Chińskie władze poinformowały, że krajowe zdolności do magazynowania energii wynoszą obecnie 31,4 gigawatów, podczas gdy jeszcze w 2022 roku było to 8,7 gigawatów. Krajowa Administracja Energii twierdzi, że od 2021 roku przeznaczono budowę magazynów w Państwie Środka ponad 100 miliardów juanów (14 miliardów dolarów).
Na tak radykalny wzrost dostępnych mocy składa się głównie rozwój sieci magazynów litowo-jonowych oraz systemów wykorzystujących sprężone powietrze. Nie są w nim ujęte elektrownie szczytowo-pompowe.

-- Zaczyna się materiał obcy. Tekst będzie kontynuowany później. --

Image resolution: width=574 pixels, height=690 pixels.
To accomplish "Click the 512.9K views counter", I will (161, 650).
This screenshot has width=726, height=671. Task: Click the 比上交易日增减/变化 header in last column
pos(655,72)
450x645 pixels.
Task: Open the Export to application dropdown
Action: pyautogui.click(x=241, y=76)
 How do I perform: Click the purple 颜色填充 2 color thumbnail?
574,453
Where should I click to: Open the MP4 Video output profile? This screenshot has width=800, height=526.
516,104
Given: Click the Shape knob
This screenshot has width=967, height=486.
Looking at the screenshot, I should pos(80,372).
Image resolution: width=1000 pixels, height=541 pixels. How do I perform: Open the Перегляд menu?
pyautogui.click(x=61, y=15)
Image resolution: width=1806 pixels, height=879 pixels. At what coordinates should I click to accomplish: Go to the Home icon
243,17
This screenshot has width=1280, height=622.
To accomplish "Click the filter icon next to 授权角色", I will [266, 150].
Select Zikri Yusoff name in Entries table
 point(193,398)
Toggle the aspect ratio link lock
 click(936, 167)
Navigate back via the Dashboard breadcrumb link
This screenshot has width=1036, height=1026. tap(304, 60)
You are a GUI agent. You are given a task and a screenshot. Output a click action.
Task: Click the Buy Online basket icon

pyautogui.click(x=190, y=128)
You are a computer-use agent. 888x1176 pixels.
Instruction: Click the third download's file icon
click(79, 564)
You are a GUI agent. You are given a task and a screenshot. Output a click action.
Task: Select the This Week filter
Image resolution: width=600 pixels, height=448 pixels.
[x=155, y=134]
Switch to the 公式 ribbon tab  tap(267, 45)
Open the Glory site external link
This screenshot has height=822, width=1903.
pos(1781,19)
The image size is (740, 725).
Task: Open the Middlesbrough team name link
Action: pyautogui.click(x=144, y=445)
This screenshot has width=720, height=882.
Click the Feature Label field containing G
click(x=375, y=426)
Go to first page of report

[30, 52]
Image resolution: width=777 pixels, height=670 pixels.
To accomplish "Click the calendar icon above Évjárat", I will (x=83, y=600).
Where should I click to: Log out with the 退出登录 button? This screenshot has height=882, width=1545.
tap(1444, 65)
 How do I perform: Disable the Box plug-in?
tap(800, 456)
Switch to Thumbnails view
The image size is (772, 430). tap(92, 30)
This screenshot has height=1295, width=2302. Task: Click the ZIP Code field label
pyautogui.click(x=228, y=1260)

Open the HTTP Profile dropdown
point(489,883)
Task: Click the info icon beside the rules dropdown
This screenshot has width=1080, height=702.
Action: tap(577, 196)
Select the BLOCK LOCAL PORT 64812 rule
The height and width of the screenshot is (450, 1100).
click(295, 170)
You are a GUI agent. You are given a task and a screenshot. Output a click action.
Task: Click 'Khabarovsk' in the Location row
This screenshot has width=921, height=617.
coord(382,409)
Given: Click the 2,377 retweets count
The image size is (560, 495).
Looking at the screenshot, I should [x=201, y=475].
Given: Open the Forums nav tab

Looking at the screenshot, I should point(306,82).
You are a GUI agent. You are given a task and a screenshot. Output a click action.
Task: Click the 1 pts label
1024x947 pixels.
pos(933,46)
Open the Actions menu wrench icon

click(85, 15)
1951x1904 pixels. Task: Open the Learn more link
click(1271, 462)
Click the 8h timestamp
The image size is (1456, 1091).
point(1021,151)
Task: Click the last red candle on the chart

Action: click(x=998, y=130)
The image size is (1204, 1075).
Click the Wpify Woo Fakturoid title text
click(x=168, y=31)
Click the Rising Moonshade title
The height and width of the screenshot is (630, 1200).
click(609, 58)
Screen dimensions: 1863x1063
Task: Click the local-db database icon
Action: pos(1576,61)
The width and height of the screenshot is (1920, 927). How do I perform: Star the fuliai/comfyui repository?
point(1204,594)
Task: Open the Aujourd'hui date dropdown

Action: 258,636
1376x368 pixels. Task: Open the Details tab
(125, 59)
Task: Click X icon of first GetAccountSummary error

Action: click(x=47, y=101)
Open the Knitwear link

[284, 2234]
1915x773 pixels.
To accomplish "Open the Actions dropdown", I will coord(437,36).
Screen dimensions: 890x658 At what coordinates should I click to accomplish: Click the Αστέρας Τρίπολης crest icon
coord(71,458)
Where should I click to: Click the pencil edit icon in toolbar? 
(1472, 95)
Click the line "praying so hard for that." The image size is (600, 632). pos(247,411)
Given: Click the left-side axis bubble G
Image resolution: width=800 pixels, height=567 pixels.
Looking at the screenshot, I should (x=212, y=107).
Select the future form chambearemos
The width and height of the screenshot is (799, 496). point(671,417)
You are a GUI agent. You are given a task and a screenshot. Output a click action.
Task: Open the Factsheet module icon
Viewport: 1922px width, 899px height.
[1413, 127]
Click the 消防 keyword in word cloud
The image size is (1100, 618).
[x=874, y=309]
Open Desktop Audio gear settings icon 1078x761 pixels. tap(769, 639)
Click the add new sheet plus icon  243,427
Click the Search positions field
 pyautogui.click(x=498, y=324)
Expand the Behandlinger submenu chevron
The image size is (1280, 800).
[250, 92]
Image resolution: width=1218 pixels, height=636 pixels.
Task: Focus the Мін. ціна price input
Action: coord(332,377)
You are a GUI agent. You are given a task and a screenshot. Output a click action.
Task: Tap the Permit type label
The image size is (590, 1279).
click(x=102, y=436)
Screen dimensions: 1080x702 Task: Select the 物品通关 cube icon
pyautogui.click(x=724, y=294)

Powyższe inwestycje nie są jednak efektem działania sił rynkowych. Władze chińskich prowincji zobowiązują deweloperów do tego, aby jak najwięcej energii dla ich nowych inwestycji pochodziło z odnawialnych źródeł. Ponieważ wiatraki i panele słoneczne nie zapewniają jej równomiernej ilości przez cały czas działania, konieczne jest tworzenie magazynów na zapasy powstałe z nadwyżek. Zostaną one użyte, gdy wiatr i słońce nie będą zapewniać na bieżąco wystarczających mocy.
Według agencji Bloomberg chińskie inwestycje w elektrownie wiatrowe i słoneczne stanowiły więcej niż połowę podobnych przedsięwzięć na całym świecie.